The main reason for the wide distribution of tree-based methods is their simplicity and intuitiveness. Prediction of a quantitative or categorical variable, is done through a tree structure, which even non-professionals can read and understand easily. The application of a computationally complex algorithm thus results in an intuitive and easy to use tool. Prediction of a categorical variable is performed by a classification tree, while the term regression tree is used for the estimation of a quantitative variable.
Our application will be built for Microsoft Excel and will make use of R and rpart to implement the functionality. We have chosen Excel as the primary tool for performing the analysis because of various advantages:
Excel has a familiar and easy-to-use user interface.
Excel is already installed on most of the workstations in the industries we mentioned.
In many cases, data collection has been performed using Excel, so using Excel for the analysis seems to be the logical choice.
Excel provides many features to allow a high-quality presentation of the results. Pre-configured presentation options can easily adapted even by the casual user.
Output data (mostly graphical or tabular presentation of the results) can easily be used in further processing— e.g., embedded in PowerPoint slides or Word documents using OLE (a subset of COM, as in (Microsoft Corporation and Digital Equipment Corporation 1995)).
We are using R for the following reasons:
One cannot rely on Microsoft Excel’s numerical and statistical functions (they do not even give the same results when run in different versions of Excel). See (McCullough and B. Wilson 2002) for more information.
We are re-using an already existing, tested and proven package for doing the statistics.
Statistical programmers often use R for performing statistical analysis and implementing functions.
Our goal for creating an RExcel-based application is to enable any user to be able to perform the computations and use the results without any special knowledge of R (or even of RExcel). See Figure 1 for an example of the application’s user interface. The results of running the application are shown in Figure 2.
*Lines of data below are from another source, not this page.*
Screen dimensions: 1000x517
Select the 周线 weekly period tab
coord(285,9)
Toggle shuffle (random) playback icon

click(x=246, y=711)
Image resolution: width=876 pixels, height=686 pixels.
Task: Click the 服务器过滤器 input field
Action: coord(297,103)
There are a few alternatives to RExcel for connecting Excel with R:
provides an Excel Add-In which is able to access various programming languages from within formulae. It supports languages like R, Javascript and others. The “backend” languages are accessed using TCP/IP communication. In contrast to this, RExcel uses COM, which has a very low latency (and hence is very fast). Additionally, the architecture of RExcel supports a completely invisible R server process (which is what we need for deploying the application), or can provide access to the R window while developing/testing.
provides similar functionality as RExcel. From the website, the latest supported R version is 2.9.1, while RExcel supports current R versions immediately after release (typically new versions work right out of the box without an update in RExcel or statconnDCOM).
Work on integration of Excel and R is ongoing since 1998. Since 2001, a stable environment is available for building Excel documents based upon statistical methods implemented in R. This environment consists of plain R (for Windows) and a toolbox called statconnDCOM with its full integration with Excel using RExcel (which is implemented as an add-in for Microsoft Excel).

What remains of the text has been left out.